Sambil menikmati segelas kopi, ia mengamati layar ponsel yang tidak lepas dari tangannya. "Biasanya jam segini banyak orang kantoran yang pesan ojek, HP (ponsel) harus on terus," kata pria bernama Syarif itu, Rabu (10/6/2015).
Syarif belum genap 1 bulan menjadi pengendara ojek berbasis aplikasi mobile bernama Go-Jek di Jakarta. Sebelumnya, ia adalah seorang tukang ojek konvensional yang biasa mangkal di kawasan dekat rumahnya di Fatmawati.
Meski belum 1 bulan, Syarif mengaku sudah kerasan bekerja sebagai tukang ojek panggilan berbasis seluler.
"Enak, tidak perlu rebutan pelanggan. Biasanya kalau pangkalan kan kalau enggak antri ngojek ya rebutan penumpang. Ini beda, kita dapet pesanan, ada yang order kita ambil," sebut Syarif yang sudah 5 tahun menjadi tukang ojek pangkalan.
Kehidupan lebih baik
Dalam sehari, order yang diterima Syarif terbilang lebih banyak dibanding saat menjadi ojek konvensional. Dengan orderan lebih banyak, dompetnya pun makin tebal. Pria yang pernah bekerja sebagai satpam di kompleks perumahan itu juga merasa kehidupannya lebih baik.

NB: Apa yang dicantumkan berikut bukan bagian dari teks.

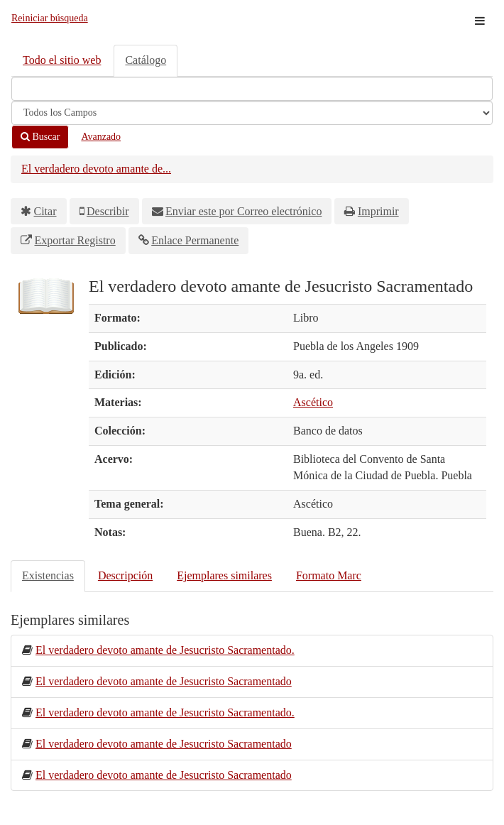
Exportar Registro (75, 240)
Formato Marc (329, 575)
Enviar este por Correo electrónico (243, 211)
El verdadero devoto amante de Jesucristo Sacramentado (163, 681)
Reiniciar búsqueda (50, 18)
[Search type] (252, 113)
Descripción (125, 575)
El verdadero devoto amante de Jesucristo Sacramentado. (165, 650)
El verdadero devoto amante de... (96, 168)
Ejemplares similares (224, 575)
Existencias (48, 575)
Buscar (40, 136)
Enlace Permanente (195, 240)
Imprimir (378, 211)
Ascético (313, 402)
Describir (108, 211)
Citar (45, 211)
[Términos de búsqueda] (252, 89)
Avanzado (101, 136)
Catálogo (146, 60)
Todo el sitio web (62, 60)
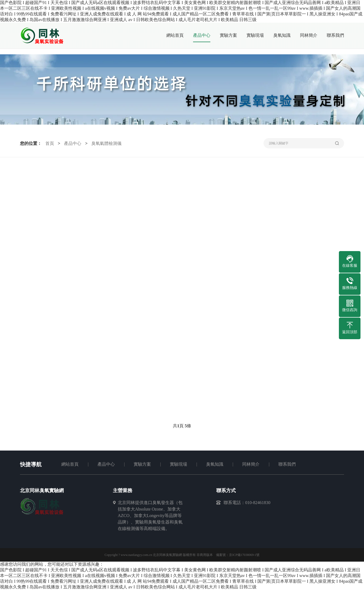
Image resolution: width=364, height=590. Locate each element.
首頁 (50, 143)
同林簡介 (251, 464)
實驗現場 (178, 464)
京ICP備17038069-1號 (244, 555)
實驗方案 (142, 464)
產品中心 (73, 143)
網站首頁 (70, 464)
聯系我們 (287, 464)
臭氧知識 (215, 464)
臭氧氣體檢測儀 (106, 143)
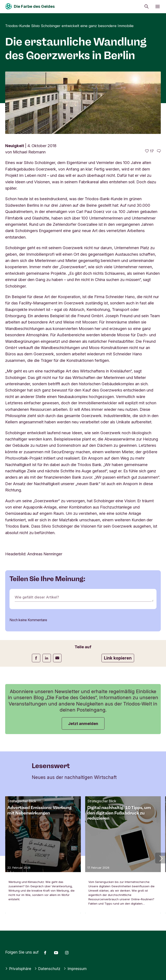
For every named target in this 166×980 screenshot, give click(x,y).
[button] (161, 858)
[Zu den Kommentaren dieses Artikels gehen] (159, 151)
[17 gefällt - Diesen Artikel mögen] (149, 151)
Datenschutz (49, 969)
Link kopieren (118, 658)
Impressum (77, 969)
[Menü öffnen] (157, 6)
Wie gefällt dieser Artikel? (38, 597)
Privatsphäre (19, 969)
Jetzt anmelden (83, 723)
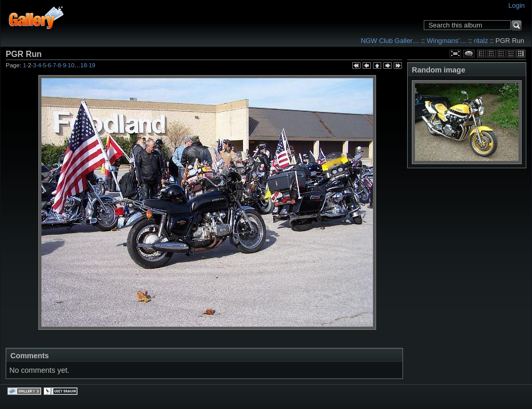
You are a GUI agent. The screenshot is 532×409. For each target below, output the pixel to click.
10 (71, 65)
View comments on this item (469, 53)
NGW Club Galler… (390, 40)
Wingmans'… (447, 40)
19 (92, 65)
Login (516, 5)
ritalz (481, 40)
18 (83, 65)
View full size (455, 53)
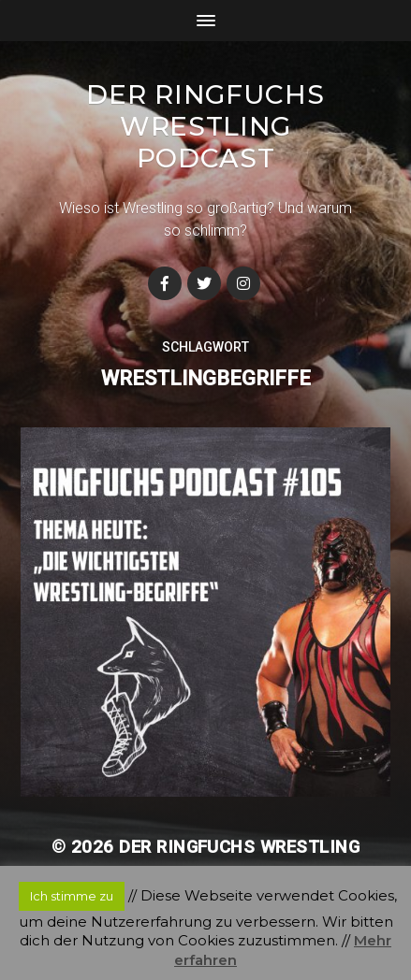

Senada dengan Syarif, Tinus juga merasa lebih enak setelah bergabung dengan Go-jek. Waktunya tidak terbuang hanya untuk mangkal. Ia pun bisa mengatur waktu untuk bersama keluarga.
"Dulu kalau dipikir-pikir lebih banyak mangkalnya daripada nariknya. Kalau sekarang begitu pagi udah ada yang mesen buat diantar ke kantornya," kata Tinus.
Sekitar pukul 13.00 ia pun bisa pulang untuk makan siang, kecuali ada yang memesan layanan ojek. "Sampai jam 8 malam. Jam 9 saya stop buat jemput anak saya pulang kerja," tutur Tinus yang banyak beroperasi di kawasan Setiabudi hingga Blok M.
Dianggap ancaman
Meski nyaman dengan konsep ojek panggilan yang sedang populer di Ibu Kota, para tukang ojek ini tidak lepas dari momen-momen tidak mengenakkan saat "narik".
Syarif dan Tinus mengungkapkan beberapa kali pernah berselisih tukang ojek konvensional yang berada di daerah penumpang yang memesan jasa ojek panggilan dari mereka.
"Pernah waktu itu nganter makanan dari Rasuna Said ke Tebet abis nganter ke kompleks rumah, distopin sama tukang ojek pangkalan pas lewat pangkalan mereka. Mereka nanya dari mana mau ke mana kok lewat sana," ungkap Tinus.
Pengalaman Syarif lebih tidak mengenakkan. Ia pernah tidak mendapat tempat berhenti di Stasiun Kebayoran. Tukang-tukang ojek yang biasa mangkal di tempat itu tidak menghalanginya mengambil penumpang yang baru turun dari kereta api.